3) Questionnaire Design: In order to keep the time
necessary for the completion of the questionnaire to
a minimum, the majority of questions chosen were
of closed type leaving space for general comments at
the final stage of the survey. This proved useful as
we gained useful insights from these comments. The
length of the questionnaire was restricted to 35
questions. In order to increase the validity of the
results attention was paid on the survey design
making sure that we are asking questions that
measure what we want to measure referring here to
the research questions posed.
4) Data Collection: the web-based survey was open
for a period of three months (March-May 2012). All
potential participants were informed that
approximately 10 minutes would be required to
complete the survey.
5) Data Capturing and Coding, Editing and
Imputation: the survey management was done
through the SurveyMonkey tool.
The remaining steps of data analysis and
dissemination that were carried out subsequently are
presented in this article stressing out the main results
of the study in respect to the benefits of Scrum
development and its comparison with traditional
approaches. The results reflect the 233 complete
questionnaires collected out of a total of 335
responses. Since many participants skipped
questions on development methodologies, these
incomplete questionnaires were neglected.
4 MAIN RESULTS
4.1 Demographics
We obtained answers from more than 126
companies distributed geographically in 44 different
countries: 40% of the countries are from North and
South America, 35% from Europe, 4% concern
companies with a global presence (i.e., presence in
more than one continents), 13% originate from the
remaining continents (Africa, Asia and Australia),
while in 8% of the cases the country is not specified.
The main age group of the participants is
between 30 and 40 (41.1%). 28.1% are between the
age of 40 and 50, 14.3% between 50 and 60, 12.1%
between 18 and 30 and 4.5% above 60. Men mostly
responded to the survey (90.5%) opposed to women
(9.5%). The education level of the participants is
high with 42.5% possessing a masters degree, 38.9%
a bachelor or diploma, 8.0% a technical degree,
4.4% a PhD and 2.2% being in possession of other
kinds of degree (mostly college degrees).

**Data block**
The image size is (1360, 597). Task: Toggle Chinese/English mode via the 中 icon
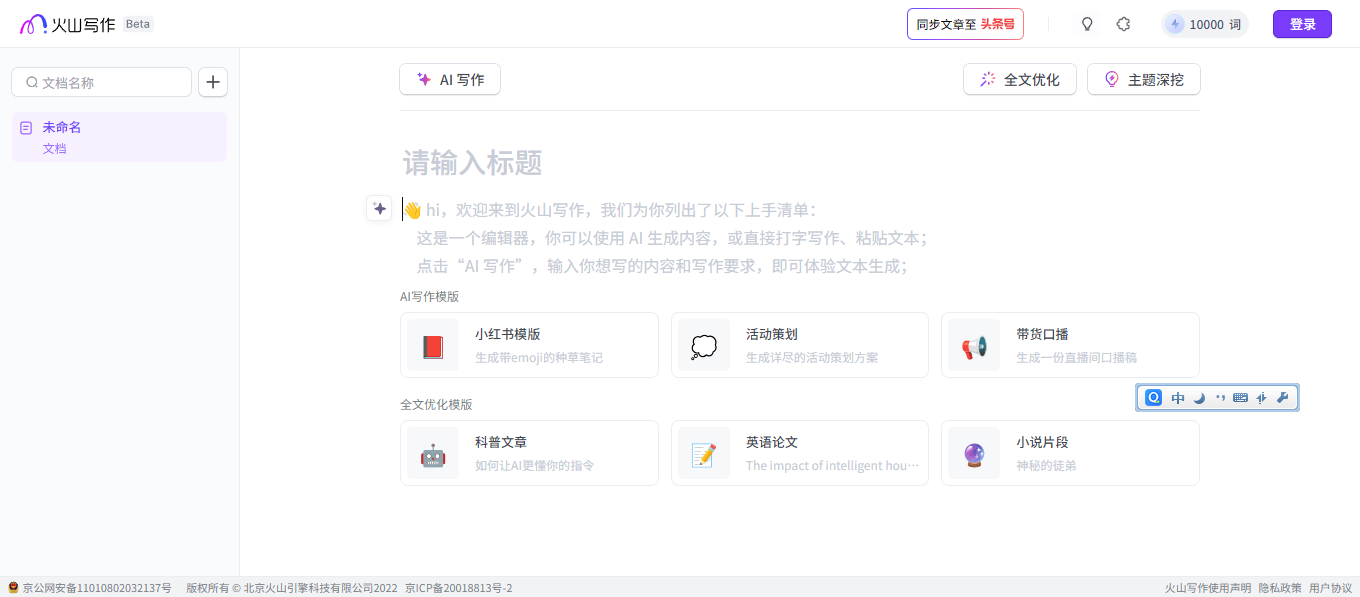(1178, 398)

**Aim 1**
Summarize the survey excerpt in two sentences.
**Aim 2**
Reproduce the passage of the survey excerpt between "The main age" and "(mostly college degrees).", inclusive.

**Correct response 1**
The survey excerpt describes a web-based questionnaire of 35 mostly closed questions that ran through the SurveyMonkey tool from March to May 2012, with results based on the 233 complete questionnaires out of 335 responses. Participants came from more than 126 companies in 44 countries; 90.5% were men, the largest age group was 30 to 40, and 42.5% held a masters degree.

**Correct response 2**
The main age group of the participants is
between 30 and 40 (41.1%). 28.1% are between the
age of 40 and 50, 14.3% between 50 and 60, 12.1%
between 18 and 30 and 4.5% above 60. Men mostly
responded to the survey (90.5%) opposed to women
(9.5%). The education level of the participants is
high with 42.5% possessing a masters degree, 38.9%
a bachelor or diploma, 8.0% a technical degree,
4.4% a PhD and 2.2% being in possession of other
kinds of degree (mostly college degrees).